君にたくさんのありがとうを



信じられなかった。


恋のいざこざは、友情が崩れるものだってあの日からずっと思っていたから。


仲の良かった英里ちゃんと未奈ちゃんとは、恋のいざこざで簡単に切れた。


だから、陽子ちゃんが“仲良くしたい”と言ってくれたことが信じられなかった。



「その方が颯馬も喜びそうだしね」



神代くんはとても良い友達に恵まれている。


鎌田くんも陽子ちゃんも、神代くんが怒りそうだから、神代くんが喜びそうだからって、神代くんのことを思って行動してる。

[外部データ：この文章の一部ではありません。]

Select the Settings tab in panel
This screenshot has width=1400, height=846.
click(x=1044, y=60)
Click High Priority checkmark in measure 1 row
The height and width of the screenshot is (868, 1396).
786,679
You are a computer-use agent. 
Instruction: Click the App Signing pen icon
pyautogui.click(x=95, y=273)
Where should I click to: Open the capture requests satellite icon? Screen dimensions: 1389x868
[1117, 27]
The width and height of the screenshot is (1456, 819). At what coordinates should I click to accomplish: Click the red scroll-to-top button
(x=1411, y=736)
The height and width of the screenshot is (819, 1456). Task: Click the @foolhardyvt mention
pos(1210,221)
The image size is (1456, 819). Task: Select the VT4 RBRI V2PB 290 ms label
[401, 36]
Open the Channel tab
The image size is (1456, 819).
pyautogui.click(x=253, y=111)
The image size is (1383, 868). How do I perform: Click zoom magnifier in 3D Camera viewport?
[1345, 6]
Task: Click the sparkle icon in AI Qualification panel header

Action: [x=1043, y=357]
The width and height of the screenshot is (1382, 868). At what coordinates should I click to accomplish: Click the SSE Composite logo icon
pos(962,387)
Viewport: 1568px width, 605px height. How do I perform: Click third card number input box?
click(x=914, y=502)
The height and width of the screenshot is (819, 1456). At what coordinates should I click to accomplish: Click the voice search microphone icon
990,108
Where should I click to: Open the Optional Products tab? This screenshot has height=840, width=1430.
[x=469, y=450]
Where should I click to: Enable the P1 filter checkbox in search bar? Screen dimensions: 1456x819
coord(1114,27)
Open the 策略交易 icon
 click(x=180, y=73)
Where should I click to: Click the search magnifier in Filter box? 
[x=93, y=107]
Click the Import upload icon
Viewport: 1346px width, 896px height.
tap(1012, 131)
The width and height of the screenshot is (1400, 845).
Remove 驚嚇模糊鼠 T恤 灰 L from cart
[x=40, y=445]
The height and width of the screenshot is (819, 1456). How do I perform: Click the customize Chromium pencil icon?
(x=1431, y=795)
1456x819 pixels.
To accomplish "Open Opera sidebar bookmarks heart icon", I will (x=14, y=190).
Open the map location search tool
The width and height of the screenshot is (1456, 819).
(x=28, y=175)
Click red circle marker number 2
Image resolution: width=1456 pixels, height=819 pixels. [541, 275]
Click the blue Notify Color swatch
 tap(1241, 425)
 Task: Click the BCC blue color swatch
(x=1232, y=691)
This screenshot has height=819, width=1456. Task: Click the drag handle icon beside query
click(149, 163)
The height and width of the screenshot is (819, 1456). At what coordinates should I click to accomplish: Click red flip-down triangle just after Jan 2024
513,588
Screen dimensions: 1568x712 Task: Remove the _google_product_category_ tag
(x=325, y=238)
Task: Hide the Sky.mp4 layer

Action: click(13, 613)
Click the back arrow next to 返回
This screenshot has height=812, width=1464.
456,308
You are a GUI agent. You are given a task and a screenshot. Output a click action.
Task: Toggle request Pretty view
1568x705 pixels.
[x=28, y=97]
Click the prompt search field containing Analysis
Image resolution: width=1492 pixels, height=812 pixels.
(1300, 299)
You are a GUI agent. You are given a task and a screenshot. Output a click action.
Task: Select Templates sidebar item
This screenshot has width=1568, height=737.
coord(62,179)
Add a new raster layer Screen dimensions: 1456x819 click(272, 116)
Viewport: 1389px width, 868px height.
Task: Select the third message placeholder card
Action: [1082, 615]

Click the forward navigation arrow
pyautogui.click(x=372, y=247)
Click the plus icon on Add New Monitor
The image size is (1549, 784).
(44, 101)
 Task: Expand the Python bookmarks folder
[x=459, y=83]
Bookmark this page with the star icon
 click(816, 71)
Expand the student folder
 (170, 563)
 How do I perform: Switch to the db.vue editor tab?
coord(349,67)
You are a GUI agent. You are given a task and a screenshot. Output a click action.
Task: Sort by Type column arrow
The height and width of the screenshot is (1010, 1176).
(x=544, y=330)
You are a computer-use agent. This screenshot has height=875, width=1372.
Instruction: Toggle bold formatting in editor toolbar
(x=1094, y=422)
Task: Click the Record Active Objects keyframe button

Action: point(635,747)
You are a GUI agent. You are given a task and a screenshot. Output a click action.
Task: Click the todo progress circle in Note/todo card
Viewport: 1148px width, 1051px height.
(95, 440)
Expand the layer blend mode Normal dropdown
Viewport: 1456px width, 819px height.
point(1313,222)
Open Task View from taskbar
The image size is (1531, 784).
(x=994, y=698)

そんなことをしてくれる友達っていいなって、すごく思う。



「友達に……なってくれるの?」


「もちろん。友達になろ、詩織」



とても嬉しかった。


自然に涙がこぼれ落ちた。



「えぇっ、待って!泣かないで!?」



陽子ちゃんが駆け寄ってきてくれて、涙を拭いてくれる。



「その、とっても嬉しくて」


「詩織が喜んでくれて私も嬉しいよ」



ずっと真っ暗で何も無かった私の世界。


神代くんおかげで少しだけ変わった気がする。


ありがとう、神代くん。


神代くんにお礼しなきゃいけないことがまたひとつ増えたよ。